Only the lines from the one with "Image resolution: width=622" through the last belong in the output; print them exactly as given below.
INFORMATION PROVIDED START
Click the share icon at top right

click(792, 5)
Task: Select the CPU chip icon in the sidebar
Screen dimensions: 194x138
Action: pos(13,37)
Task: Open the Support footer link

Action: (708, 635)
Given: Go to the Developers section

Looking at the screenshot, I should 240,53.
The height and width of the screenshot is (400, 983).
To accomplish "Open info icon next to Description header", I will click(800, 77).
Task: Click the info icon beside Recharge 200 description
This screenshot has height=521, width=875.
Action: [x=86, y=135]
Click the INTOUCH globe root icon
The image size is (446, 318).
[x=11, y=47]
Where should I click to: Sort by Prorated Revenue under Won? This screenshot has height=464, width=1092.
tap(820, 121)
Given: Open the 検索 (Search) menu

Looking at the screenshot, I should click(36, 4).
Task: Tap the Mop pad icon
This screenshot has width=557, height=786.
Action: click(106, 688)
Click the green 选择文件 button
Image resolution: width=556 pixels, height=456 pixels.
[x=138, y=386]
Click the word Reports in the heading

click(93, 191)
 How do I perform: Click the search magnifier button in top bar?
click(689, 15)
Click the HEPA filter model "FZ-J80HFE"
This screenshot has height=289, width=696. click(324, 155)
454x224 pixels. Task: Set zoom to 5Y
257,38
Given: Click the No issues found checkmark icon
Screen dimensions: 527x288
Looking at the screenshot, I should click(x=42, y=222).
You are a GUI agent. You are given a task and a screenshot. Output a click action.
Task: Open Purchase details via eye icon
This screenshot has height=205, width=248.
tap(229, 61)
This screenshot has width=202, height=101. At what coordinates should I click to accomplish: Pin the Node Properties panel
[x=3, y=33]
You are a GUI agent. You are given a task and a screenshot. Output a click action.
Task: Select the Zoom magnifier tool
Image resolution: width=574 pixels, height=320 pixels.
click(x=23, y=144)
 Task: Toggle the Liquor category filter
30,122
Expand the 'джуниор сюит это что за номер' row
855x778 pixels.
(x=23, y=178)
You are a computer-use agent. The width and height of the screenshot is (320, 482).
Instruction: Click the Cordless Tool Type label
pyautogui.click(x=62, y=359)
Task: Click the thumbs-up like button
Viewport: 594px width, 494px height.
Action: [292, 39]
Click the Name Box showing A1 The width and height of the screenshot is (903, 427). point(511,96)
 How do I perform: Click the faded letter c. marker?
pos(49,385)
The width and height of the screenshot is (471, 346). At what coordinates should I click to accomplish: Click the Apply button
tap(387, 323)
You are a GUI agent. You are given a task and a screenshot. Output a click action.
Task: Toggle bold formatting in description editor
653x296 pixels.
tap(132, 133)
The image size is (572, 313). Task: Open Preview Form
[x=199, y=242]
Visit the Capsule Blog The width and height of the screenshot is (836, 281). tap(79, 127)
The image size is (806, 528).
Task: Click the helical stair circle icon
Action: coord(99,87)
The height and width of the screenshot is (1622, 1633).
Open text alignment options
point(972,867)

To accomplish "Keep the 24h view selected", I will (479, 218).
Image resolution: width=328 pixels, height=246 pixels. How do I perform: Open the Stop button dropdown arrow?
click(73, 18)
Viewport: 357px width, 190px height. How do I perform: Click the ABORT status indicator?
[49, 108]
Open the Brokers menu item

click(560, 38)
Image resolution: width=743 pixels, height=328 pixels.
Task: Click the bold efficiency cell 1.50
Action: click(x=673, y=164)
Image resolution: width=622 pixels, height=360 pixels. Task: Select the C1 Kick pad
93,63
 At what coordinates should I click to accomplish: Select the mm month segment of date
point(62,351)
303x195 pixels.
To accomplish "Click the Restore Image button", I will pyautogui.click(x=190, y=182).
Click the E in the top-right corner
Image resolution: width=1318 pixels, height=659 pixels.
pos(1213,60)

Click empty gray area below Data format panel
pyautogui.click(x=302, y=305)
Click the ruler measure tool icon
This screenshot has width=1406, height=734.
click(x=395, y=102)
INFORMATION PROVIDED END
=== ANSWER AREA ===
Image resolution: width=622 pixels, height=360 pixels. Task: Select the C1 Kick pad
93,63
 At what coordinates should I click to accomplish: Select the mm month segment of date
point(62,351)
303x195 pixels.
To accomplish "Click the Restore Image button", I will pyautogui.click(x=190, y=182).
Click the E in the top-right corner
Image resolution: width=1318 pixels, height=659 pixels.
pos(1213,60)

Click empty gray area below Data format panel
pyautogui.click(x=302, y=305)
Click the ruler measure tool icon
This screenshot has width=1406, height=734.
click(x=395, y=102)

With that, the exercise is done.